*Source material*:

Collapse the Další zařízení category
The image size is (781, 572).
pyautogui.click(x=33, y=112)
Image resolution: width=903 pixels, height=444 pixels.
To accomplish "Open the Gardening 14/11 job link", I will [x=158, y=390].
...
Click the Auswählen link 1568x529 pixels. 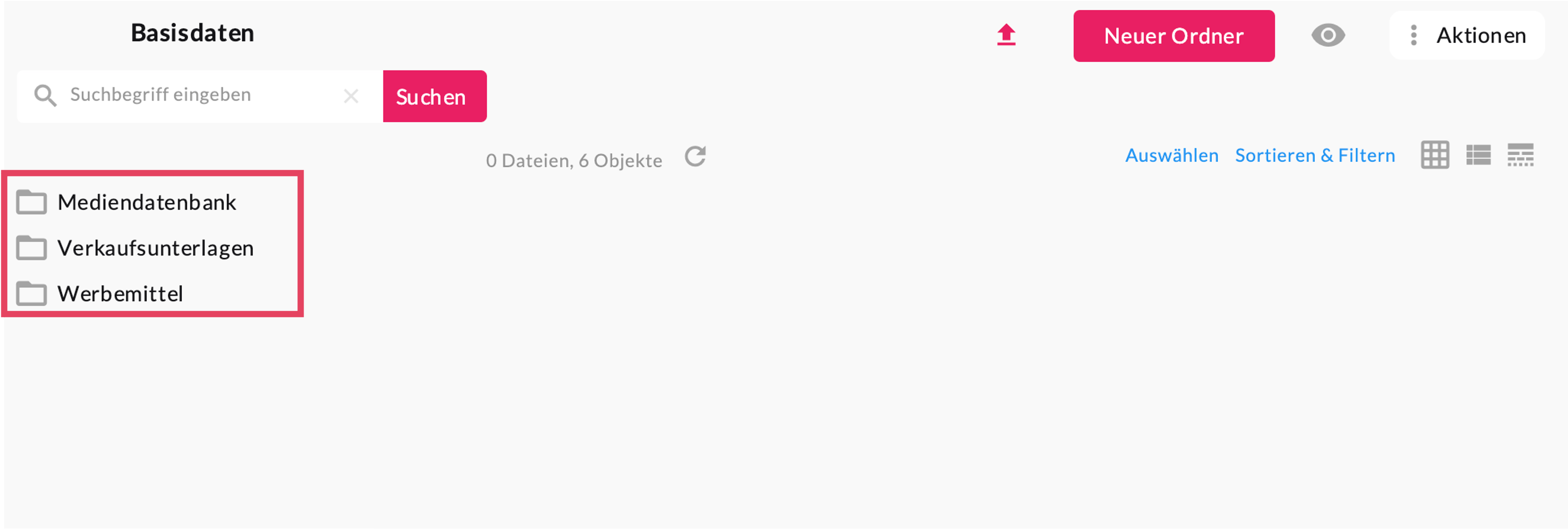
...
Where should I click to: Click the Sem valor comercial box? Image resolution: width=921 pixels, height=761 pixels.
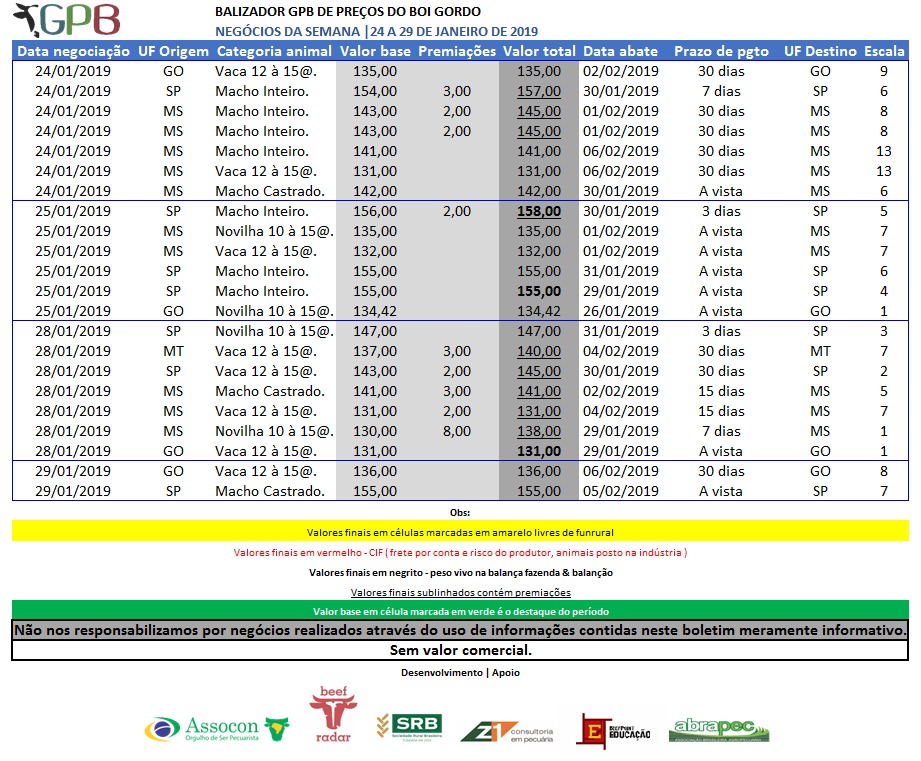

*Exercise directions*:
Bring together each line above where the string "resolution" turns up.

*Response*:
Image resolution: width=903 pixels, height=444 pixels.
Where should I click to: Click the Sem valor comercial box? Image resolution: width=921 pixels, height=761 pixels.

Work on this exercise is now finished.